MacDonald honored her sons and dozens of other overdose victims with billboards across the state; putting their portraits on display. She sees Medicaid expansion as a game-changer that could stem the tide. A 30-day inpatient treatment program costs between $5,000 to $20,000.
"The money is one of the biggest challenges about it," MacDonald said. "Without Medicaid expansion, they can't get the type of long-term treatment that we're talking about."

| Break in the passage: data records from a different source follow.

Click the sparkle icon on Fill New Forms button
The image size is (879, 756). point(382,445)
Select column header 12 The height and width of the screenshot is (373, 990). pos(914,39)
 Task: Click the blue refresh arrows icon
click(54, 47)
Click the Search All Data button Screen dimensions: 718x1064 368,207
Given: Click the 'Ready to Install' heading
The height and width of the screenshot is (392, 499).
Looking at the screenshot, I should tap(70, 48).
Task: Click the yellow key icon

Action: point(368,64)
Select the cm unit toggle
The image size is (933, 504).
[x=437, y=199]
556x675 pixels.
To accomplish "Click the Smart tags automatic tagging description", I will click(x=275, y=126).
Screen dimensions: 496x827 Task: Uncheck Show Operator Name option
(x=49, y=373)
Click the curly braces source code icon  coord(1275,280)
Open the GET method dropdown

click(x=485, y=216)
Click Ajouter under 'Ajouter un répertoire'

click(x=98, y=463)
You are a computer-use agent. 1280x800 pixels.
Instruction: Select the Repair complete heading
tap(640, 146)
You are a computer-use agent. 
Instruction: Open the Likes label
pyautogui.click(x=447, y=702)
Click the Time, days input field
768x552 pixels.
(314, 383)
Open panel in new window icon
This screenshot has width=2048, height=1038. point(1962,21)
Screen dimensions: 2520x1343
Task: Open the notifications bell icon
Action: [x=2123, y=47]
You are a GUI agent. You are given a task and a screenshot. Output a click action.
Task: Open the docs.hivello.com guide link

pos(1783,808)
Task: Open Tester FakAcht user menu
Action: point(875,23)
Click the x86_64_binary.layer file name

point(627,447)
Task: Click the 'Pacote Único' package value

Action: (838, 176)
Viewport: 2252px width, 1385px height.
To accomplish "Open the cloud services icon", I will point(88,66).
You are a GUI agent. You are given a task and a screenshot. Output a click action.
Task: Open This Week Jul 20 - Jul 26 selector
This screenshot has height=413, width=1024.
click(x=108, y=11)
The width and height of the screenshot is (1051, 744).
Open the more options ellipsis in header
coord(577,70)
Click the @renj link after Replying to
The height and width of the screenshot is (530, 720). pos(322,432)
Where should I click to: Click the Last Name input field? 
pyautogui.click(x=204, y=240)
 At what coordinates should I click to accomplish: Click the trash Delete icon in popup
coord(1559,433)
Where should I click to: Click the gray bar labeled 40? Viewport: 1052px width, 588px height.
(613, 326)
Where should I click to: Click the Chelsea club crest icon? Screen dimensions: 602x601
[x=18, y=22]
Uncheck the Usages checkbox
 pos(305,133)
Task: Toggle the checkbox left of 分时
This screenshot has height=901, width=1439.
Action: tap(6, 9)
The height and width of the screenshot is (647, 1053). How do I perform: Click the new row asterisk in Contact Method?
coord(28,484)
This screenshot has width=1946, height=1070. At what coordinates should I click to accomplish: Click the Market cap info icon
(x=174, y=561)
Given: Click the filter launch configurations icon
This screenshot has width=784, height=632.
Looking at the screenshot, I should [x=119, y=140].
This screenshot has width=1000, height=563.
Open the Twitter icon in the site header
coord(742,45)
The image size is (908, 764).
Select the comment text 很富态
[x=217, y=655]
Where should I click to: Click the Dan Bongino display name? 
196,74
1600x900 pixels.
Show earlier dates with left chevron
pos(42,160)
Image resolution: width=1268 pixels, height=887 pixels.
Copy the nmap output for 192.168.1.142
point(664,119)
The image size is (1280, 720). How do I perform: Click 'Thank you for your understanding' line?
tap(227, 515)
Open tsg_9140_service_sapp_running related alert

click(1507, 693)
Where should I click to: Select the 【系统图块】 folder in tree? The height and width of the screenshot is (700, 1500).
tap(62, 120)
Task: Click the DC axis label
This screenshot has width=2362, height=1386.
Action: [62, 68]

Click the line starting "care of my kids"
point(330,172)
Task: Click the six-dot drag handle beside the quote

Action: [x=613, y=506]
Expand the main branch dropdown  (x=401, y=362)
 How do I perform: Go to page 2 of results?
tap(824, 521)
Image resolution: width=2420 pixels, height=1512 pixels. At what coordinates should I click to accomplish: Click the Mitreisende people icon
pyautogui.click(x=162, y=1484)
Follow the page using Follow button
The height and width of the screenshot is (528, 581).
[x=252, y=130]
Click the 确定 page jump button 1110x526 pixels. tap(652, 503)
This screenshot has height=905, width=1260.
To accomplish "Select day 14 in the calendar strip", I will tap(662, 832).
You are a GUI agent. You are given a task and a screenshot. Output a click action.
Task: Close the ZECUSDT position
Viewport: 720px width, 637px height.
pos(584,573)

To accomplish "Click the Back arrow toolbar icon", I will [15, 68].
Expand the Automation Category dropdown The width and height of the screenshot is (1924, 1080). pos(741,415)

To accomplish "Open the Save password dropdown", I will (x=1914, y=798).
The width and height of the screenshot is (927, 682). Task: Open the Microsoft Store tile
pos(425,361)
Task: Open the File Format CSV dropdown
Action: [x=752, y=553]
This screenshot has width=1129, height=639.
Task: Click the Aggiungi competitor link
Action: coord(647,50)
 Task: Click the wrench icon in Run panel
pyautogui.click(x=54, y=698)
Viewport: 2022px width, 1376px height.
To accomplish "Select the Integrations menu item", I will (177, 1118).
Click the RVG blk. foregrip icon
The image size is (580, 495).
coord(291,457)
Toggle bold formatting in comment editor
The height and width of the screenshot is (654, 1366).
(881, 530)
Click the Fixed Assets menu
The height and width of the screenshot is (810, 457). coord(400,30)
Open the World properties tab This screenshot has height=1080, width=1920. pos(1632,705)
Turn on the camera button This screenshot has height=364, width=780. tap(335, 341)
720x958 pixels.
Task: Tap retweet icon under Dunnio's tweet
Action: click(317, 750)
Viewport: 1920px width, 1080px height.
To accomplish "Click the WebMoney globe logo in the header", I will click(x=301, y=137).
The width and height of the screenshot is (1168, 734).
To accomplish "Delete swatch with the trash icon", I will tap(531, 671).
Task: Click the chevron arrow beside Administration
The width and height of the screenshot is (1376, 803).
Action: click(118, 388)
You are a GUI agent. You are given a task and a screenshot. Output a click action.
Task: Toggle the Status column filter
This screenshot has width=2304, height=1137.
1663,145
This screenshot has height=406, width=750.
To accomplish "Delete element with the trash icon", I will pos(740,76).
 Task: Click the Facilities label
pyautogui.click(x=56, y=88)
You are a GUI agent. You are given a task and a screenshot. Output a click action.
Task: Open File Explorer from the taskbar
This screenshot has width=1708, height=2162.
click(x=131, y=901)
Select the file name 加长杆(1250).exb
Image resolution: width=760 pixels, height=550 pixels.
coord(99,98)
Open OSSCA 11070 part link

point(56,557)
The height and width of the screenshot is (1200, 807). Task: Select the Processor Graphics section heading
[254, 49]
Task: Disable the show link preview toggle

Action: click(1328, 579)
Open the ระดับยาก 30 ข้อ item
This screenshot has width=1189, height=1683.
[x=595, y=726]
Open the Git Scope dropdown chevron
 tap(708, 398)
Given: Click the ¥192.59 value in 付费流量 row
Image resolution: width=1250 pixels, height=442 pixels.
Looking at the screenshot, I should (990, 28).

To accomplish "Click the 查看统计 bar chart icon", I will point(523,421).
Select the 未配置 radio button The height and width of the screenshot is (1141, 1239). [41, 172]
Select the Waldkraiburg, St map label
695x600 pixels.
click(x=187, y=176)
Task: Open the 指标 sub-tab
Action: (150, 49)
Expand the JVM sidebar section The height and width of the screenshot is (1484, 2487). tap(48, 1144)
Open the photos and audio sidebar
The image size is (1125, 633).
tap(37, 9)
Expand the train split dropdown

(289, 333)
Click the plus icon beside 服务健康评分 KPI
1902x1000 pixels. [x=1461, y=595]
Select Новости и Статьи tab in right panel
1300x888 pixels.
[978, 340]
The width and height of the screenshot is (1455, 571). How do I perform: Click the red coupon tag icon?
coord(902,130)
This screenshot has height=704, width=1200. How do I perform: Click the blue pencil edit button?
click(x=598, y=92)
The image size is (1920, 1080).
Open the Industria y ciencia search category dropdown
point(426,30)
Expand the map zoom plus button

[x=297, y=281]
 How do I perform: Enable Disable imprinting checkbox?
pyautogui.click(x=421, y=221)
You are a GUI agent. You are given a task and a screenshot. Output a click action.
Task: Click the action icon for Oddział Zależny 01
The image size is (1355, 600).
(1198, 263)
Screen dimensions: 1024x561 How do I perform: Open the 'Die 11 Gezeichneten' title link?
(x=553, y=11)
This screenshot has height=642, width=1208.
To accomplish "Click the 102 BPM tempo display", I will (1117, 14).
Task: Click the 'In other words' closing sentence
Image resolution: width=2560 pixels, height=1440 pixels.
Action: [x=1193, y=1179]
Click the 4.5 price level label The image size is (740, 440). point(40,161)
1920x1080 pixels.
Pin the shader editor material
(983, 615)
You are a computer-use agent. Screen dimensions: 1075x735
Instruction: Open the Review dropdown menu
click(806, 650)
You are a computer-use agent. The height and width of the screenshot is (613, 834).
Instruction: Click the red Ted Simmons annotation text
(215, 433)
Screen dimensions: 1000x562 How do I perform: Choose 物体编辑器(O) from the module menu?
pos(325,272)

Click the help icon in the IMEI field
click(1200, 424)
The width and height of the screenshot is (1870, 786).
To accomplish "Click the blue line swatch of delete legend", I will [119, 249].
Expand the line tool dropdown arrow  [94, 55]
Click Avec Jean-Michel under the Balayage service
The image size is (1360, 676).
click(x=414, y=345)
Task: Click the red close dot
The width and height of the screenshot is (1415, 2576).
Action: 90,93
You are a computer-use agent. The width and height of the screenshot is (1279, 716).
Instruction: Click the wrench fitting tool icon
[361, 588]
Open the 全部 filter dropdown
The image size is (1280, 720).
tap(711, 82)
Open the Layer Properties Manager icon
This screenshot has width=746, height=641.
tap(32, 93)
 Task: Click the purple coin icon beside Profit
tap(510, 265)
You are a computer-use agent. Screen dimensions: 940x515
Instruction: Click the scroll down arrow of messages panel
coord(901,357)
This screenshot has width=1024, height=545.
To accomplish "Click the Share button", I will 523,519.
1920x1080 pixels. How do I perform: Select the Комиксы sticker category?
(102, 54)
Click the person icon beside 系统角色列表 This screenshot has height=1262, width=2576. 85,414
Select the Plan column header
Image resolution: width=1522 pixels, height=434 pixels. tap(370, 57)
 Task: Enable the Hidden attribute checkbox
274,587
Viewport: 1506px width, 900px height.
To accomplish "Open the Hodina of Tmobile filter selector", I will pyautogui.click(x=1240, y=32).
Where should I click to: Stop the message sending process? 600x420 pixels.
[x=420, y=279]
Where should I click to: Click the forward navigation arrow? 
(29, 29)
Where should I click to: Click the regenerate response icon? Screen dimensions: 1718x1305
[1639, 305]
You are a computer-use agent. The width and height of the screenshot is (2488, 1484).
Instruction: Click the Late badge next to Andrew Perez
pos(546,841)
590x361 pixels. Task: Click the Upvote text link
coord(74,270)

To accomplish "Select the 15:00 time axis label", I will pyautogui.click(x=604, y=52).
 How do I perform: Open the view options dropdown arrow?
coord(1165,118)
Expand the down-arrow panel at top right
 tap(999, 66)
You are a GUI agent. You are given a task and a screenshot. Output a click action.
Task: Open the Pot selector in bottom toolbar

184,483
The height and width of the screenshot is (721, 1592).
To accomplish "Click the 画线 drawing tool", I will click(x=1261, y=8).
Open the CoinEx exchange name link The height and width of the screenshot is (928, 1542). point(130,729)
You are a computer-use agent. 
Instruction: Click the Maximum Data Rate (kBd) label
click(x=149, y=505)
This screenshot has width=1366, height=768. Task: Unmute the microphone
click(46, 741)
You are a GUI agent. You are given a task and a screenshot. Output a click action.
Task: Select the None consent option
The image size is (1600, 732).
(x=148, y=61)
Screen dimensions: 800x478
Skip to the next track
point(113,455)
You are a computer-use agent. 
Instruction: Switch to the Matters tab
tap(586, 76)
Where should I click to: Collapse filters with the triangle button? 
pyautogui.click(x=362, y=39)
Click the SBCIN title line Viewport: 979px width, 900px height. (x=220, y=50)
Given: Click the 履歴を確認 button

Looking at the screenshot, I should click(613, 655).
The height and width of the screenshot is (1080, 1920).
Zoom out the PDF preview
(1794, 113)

Overdose deaths statewide increased 22% in 2021. 4,041 people died.
"We've seen an increase of 10,000 people accessing the (substance use) services. The good thing is people are accessing the services, but it also potentially indicates that more people are needing services," said Kelly Crosbie, Director of the NC DHHS Division of Mental Health, Developmental Disabilities and Substance Use Services.
But Medicaid expansion is not a silver bullet. Federal data shows all but three of the state's 100 counties are seeing shortages of mental health resources - begging the question: if there is a surge of new low-income substance use disorder patients who suddenly have healthcare coverage, are they going to be able to find it?
"We are working on that really hard," Crosbie says. "It's not just, yay, everyone has coverage now. We're looking at everything from the rates to the workforce that we have. We need to have the right incentives in place in our state facilities to be able to hire more people."
Back at Freida MacDonald's home, she recalled her late son Stephen's favorite phrase, "You gotta know hope."
Know Hope now serves as the name of MacDonald's non-profit. It's also a new life purpose.
"Just like Medicaid expansion, it's something new," she said. "We can't give up. We gotta keep going."
After one more vote in the House, the Medicaid expansion bill could be on the governor's desk in a matter of days. Then all eyes turn to the state budget. There can't be Medicaid expansion without a spending plan. A budget deal is likely months away.